There should be no problem. But the recommendation to install in sequence still holds. There are a few shared files installed in system folders, and having the latest version is better (think of midas.dll, for example).
ReplyDeleteOne Delphi version, one vm. No troubles.
ReplyDeleteMarco Cantù Having the latest version is better? Hardly. No use whatsoever if you want to test. How then can you test what happens when running with the old version? This is DLL hell. How can we still be subjected to it?
ReplyDeleteIt's 2015. I cannot believe that Embarcadero are still putting files in to the system directories. That was wrong 20 years ago, and it's wrong now.
Does Emabarcadero have any intention of changing this behaviour and following the platform guidelines?
FWIW, I don't really buy the in order advice. I install in arbitrary order without problems. But then again, I don't rely on files installed into the system folder because that's plain wrong.
ReplyDeleteThe most important thing is to remove all traces of Delphi from the PATH environment variable. That way you can isolate each version more easily.
Not my area, but "following the platform guidelines"... which for a file that is needed by multiple applications means? Does Microsoft do things differently with the Visual C++ runtime library? We install very little in system folders, AFAICT.
ReplyDelete+Marco The MSVC runtime is a system component now, so the rules are different. Considering your midas.dll example, its name is not versioned. So the only sane way to deploy it is alongside the executable. Otherwise you are trapped in DLL hell.
ReplyDeleteIt's true that you don't put much in the system directories. No .bpl files IIRC. But really, nothing should go there. I see no reason for Emba to lead developers into placing files in the system folders.
Further, your installer really should stop screwing with the PATH.
David Heffernan, Marco Cantù The system path is a big problem - path size is limited.
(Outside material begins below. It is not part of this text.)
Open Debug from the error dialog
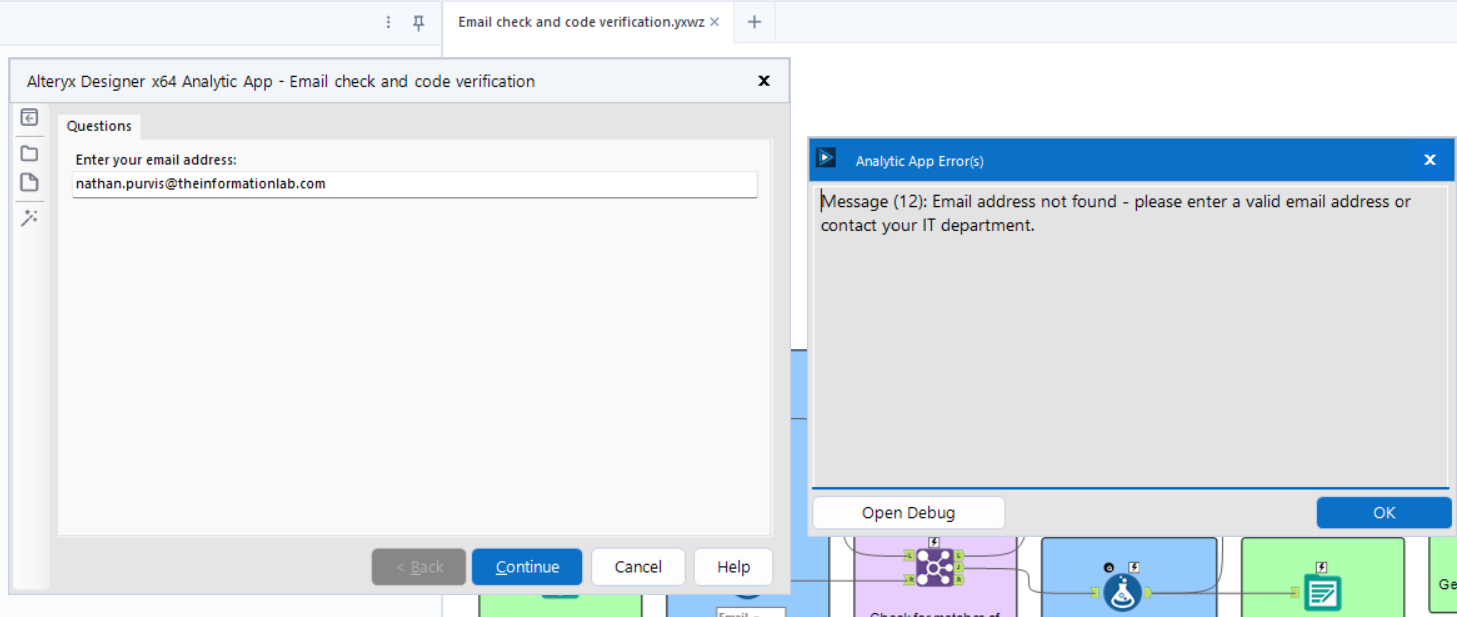This screenshot has height=617, width=1457. (907, 512)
With 2010-XE7 installed, it was fine, and then I installed Visual Studio and the path ended up corrupted. I now have a series of symlinks with much shorter names ("c:\PFES" to "c:\Program Files\Embarcadero\Studio" for example.) Much better would be for the installer to not use the path, or set up symlinks - anything. QP here: https://quality.embarcadero.com/browse/RSP-10321
ReplyDeletePiotr Antoniak, I should have remembered that and put it in my comment. Watch out for the path length.
David Millington You don't need anything in the path related to Delphi. No need for any symlinks. Just remove all entries relating to Delphi.
ReplyDeleteDavid Heffernan Isn't it used for finding the BPLs, for programs that dynamically link? If so, they would need to be placed in a system folder instead of a Program Files folder.
ReplyDelete+David M They should never go in system folders. The best place for them is the same directory as executable. If you pollute the system path then you can't easily isolate command line tools like dcc32. Path is never advised for DLL resolution as per MS docs. It's too flaky. System path is machine wide. Very few programs should modify it.
ReplyDeleteDavid Heffernan I agree in the same folder as the EXE is best - but when you're developing any number of programs, copying the required BPLs into the build output folder would result in a bast number of duplicates. I can see why they are kept in a single location. How would you suggest handling that, if not either in the path or in a system folder (ie, one already in the path?)
ReplyDelete+David M Under the IDE, the IDE could arrange that the new process is able to find the packages. Or the IDE could place the packages in the exe directory. It knows which ones you linked to. Would need some IDE tooling.
ReplyDeleteIt seems that the tail is wagging the dog. Runtime packages are surely a minority usage. Why should it get to dictate to the mainstream? Runtime packages are not even very useful. Mostly they just complicate your life.